America Supports You: 'Haley House' Established for Wounded Vets
By Terri Lukach
American Forces Press Service
TAMPA, Fla., Feb. 28, 2005 Volunteers here have banded together to fill the gap while a new facility for families of wounded servicemembers is being built.
A new Fisher House for sick and injured servicemembers and veterans is being established at the James A. Haley Veterans Affairs Medical Center in Tampa, Fla.
The new facility, which will take 10 to 12 months to build, will focus on veterans with severe blast, burn, and spinal cord injuries. The new Fisher House will place a special emphasis on victims of high-energy explosions and blasts, which currently account for more than 50 percent of injuries suffered by those serving on the front lines in Iraq and Afghanistan, according to specialists at the medical center.
Thanks to medical advances, most of those injured in such attacks survive. However, these injuries are often severe and involve multiple body systems. In addition to physical disabilities that require extensive rehabilitation, many blast-injury survivors also have residual physical, cognitive and other impairments that require treatment for extended periods.
The nonprofit Fisher House program provides lodging for families of sick or wounded military personnel, who often must travel great distances for specialized medical care. Fisher Houses typically provide eight to 11 families with a homelike atmosphere and common kitchen and living areas for less than $10 a day. Some even offer rooms at no cost.
While the new Fisher House is being built, a special coalition of volunteers has been formed to create an interim facility, named "Haley House," at a local hotel near the hospital. Among the services offered to families by the hotel are free rooms and breakfast, unlimited shuttle service, complimentary local phone calls, 24-hour security and escort service, on-site laundry facilities, and access to hotel services.

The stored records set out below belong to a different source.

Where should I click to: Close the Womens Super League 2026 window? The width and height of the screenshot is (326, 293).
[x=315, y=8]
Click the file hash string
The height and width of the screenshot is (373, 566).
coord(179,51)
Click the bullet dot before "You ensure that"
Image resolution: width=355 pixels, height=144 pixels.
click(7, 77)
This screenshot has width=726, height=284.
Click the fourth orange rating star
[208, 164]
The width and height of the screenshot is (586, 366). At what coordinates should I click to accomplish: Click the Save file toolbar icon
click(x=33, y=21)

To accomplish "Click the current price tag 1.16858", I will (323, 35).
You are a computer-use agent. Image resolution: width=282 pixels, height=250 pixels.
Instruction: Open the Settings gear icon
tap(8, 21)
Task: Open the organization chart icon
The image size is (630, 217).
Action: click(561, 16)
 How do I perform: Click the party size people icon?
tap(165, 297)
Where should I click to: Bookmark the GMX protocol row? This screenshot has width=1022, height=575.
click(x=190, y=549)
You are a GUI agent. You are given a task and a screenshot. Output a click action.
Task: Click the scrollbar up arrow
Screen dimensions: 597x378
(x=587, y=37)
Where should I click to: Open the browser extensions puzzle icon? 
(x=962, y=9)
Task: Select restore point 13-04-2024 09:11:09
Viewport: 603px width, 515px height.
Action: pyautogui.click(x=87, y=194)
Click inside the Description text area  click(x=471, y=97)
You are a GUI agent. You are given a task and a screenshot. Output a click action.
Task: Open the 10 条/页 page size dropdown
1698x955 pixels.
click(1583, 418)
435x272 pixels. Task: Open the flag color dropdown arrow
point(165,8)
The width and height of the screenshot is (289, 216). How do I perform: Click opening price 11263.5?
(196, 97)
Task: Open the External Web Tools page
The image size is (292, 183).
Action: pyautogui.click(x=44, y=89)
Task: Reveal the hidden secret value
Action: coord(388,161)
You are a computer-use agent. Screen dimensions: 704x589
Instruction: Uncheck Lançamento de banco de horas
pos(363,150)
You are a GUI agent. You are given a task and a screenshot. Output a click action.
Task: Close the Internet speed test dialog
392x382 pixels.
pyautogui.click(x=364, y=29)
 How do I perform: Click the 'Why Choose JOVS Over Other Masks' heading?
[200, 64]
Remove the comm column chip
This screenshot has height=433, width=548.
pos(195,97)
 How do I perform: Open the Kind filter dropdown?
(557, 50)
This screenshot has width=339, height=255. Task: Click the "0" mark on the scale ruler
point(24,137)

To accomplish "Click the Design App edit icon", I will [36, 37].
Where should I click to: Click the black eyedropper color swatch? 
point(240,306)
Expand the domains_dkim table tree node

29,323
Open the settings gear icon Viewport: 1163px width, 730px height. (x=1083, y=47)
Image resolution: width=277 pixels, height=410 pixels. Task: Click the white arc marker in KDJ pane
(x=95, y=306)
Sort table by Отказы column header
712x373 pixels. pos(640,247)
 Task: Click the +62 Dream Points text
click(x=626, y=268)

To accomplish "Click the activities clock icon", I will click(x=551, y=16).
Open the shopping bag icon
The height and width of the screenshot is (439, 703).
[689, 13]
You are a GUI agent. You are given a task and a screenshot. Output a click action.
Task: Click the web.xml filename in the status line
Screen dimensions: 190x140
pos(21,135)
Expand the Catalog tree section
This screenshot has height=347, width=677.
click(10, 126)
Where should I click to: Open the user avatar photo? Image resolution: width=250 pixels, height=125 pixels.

Haley House secretary/treasurer Dave Braun said he "looks forward to going to the post office every day to see what donations have come in" to make his dream a reality for returning vets, as well as for area veterans who are in imminent need of hospice care in the Tampa/MacDill Air Force Base area.
Braun said even after the new Fisher House is built, he intends to continue raising funds for additional needs of wounded veterans.